**What this task involves**
After locating the line with "Image resolution: width=1456" in the data that follows, return it and every later line exactly, up to and including the line with "Select catalog number 10990".

**Dataset**
Start of Block

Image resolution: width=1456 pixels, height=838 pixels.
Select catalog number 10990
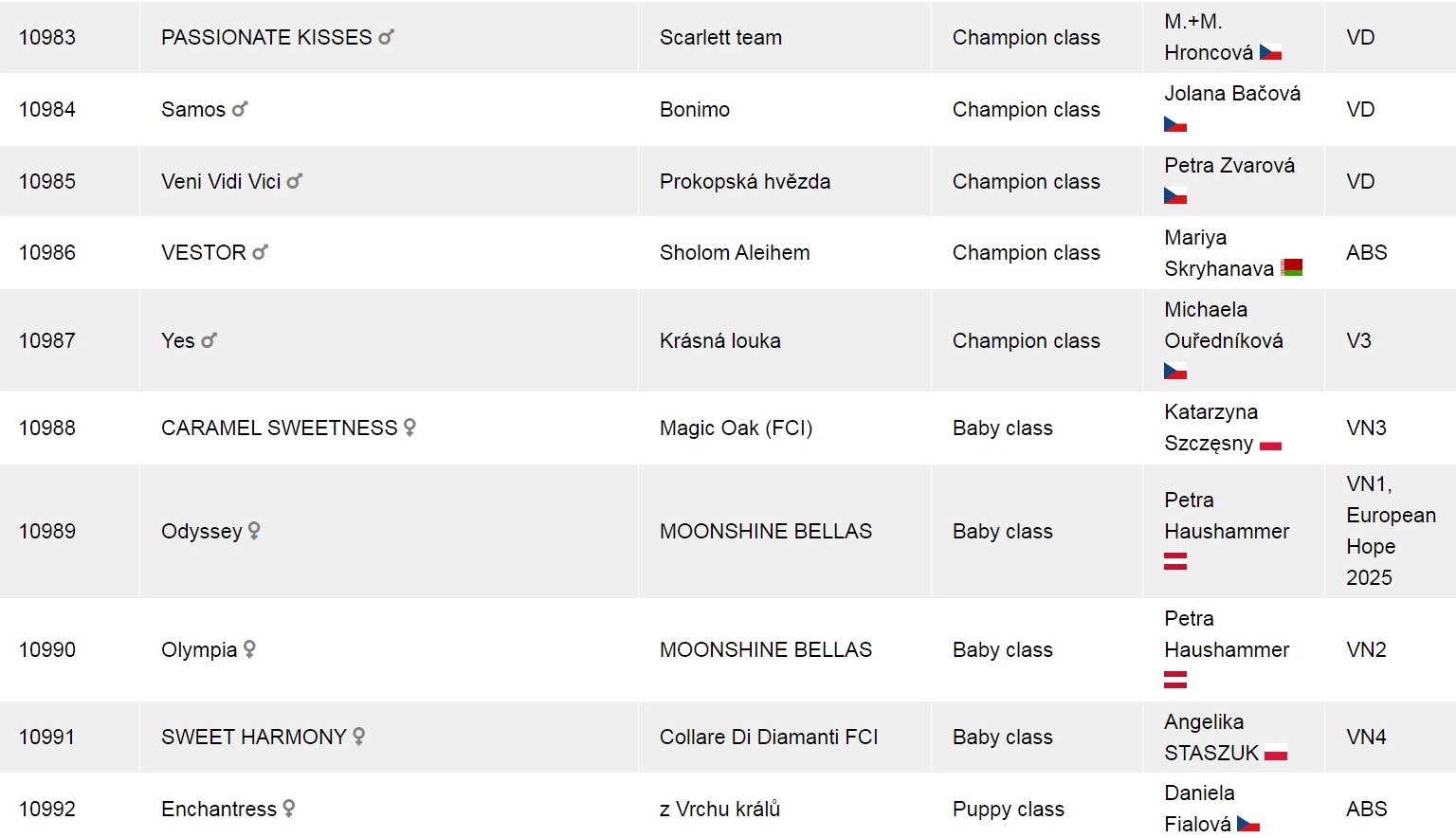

End of Block
Start of Block

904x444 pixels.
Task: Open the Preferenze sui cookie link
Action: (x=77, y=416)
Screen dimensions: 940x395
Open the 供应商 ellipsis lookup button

End of Block

**Written reply**
Image resolution: width=1456 pixels, height=838 pixels.
Select catalog number 10990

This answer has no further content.